5th Annual Cybersecurity Conference for Executives: The regulatory playing field

April 16, 2019

So does regulation have a downside? Its promised upside is clear enough: an analogue of public health and public safety measures, transposed to cyberspace. The conference held on March 13, 2019, on the Homewood Campus of JHU, was organized by the Johns Hopkins Whiting School of Engineering and Ankura, concentrated on regulatory frameworks and trends, and sometimes surprising impact of national, international, and state regulations on businesses of all sizes. You may not think you’re interested in GDPR (or for that matter HIPAA, or CCPA),  but as several experts explained, they’re interested in you.

In a keynote that opened the proceedings at Johns Hopkins this week, Dr. Phyllis Schneck, Managing Director of the Global Cyber Solutions practice at Promontory Financial Group, began by drawing attention to the well-known principle that compliance isn’t sufficient for security, still less synonymous with it.

She offered regulation of personally identifiable information (PII) as an example of regulatory insufficiency.
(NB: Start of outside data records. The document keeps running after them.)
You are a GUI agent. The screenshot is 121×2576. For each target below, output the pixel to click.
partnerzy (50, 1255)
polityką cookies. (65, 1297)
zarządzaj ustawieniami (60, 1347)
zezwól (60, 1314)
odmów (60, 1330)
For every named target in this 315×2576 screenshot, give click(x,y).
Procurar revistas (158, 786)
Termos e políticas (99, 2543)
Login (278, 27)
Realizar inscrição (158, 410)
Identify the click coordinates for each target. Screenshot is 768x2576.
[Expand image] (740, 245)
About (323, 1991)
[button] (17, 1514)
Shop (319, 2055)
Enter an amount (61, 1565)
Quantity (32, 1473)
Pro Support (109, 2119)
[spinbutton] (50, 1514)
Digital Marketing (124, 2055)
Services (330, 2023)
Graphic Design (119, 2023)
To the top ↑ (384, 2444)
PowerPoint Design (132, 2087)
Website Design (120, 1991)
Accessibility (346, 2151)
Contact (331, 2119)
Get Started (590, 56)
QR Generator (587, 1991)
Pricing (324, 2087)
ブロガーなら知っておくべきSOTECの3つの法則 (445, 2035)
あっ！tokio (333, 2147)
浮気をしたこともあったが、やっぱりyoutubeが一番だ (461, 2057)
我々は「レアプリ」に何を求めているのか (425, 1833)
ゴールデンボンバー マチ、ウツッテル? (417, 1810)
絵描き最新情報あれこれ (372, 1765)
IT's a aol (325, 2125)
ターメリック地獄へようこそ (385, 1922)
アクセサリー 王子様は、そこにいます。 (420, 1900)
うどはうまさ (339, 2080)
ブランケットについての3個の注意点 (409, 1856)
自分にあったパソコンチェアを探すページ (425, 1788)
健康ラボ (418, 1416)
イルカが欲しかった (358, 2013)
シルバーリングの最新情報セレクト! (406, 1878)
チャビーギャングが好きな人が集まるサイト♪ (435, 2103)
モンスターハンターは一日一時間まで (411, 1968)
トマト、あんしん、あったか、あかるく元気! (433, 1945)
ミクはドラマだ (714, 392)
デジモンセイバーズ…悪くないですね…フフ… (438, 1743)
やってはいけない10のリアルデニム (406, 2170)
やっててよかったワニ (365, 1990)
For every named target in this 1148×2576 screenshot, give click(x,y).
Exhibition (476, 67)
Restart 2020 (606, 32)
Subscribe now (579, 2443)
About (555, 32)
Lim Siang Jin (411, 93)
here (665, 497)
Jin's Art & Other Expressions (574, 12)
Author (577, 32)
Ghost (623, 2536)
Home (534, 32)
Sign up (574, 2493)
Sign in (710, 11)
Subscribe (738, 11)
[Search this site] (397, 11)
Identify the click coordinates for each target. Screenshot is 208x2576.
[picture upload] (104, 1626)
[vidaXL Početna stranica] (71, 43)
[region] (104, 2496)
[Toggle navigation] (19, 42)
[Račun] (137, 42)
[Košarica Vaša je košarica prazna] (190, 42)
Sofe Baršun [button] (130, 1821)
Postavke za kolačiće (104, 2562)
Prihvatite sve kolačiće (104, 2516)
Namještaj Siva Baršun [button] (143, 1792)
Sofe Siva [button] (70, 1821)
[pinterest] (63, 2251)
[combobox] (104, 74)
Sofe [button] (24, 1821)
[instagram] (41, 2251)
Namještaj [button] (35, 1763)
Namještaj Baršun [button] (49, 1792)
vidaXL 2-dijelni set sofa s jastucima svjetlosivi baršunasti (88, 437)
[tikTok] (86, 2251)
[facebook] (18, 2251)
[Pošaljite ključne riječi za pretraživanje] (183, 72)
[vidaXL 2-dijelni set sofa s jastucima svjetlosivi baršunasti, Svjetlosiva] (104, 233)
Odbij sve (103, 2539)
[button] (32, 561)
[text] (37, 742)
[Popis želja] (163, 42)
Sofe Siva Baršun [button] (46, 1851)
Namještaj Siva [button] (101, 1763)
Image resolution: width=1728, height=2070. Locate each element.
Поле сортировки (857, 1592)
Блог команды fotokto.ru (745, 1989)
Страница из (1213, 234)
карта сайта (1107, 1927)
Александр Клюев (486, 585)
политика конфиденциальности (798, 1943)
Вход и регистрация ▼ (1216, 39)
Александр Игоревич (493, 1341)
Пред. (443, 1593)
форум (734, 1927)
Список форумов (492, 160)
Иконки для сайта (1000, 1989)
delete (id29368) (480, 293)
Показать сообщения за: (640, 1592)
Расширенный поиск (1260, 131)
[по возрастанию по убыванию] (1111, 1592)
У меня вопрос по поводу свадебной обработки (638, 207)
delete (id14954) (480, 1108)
PII is widely regulated, but there is a wealth of other types of data that aren’t, and which, when aggregated, can be at least as revelatory as what we commonly think of as PII. Information such as location data and buying habits, for example, can be just as valuable to an attacker as it is to the companies that collect the data.

One of the problems with regulation, she said, is that it shows the bad guys what you’re not doing, so they can invest their time and money into targeting areas that are unprotected. Attackers will always be ahead, because defenders have laws that restrict their actions. Attackers can adapt more quickly to new information, and they’re generally more open to sharing information with other attackers. Operational resilience is the only way to address this problem, Schneck argued. Companies need to have their recovery strategies set up in advance. She stressed that rehearsal is a necessary component of resilience. Companies need to ask themselves what they would do “if all the lights went out tomorrow,” so that they’re not dealing with that question when the lights actually do go out.

John Forte, Deputy Executive for Johns Hopkins University Applied Physics Laboratory’s Homeland Protection Mission Area, delivered the closing keynote. He took as his text the proliferation of interconnected devices. transportation, healthcare, buildings and cities, education, public safety are increasingly automated, and CISOs are going to need to deal with trend soon. IoT devices will be used to assist in countless tasks, and all of these devices need to interact with each other. The challenge is getting them to interact securely, and building them so they can’t be hacked.

Forte said that the traditional consideration for a CISO is aligning the risk to the mission; in the future, however, CISOs will increasingly need to become business strategists. What CISOs need to start doing today is designing open, resilient, zero-trust architectures, mastering the supply chain, and enhancing automation and the use of AI. Forte noted that we’re currently in the very beginning stages of artificial intelligence.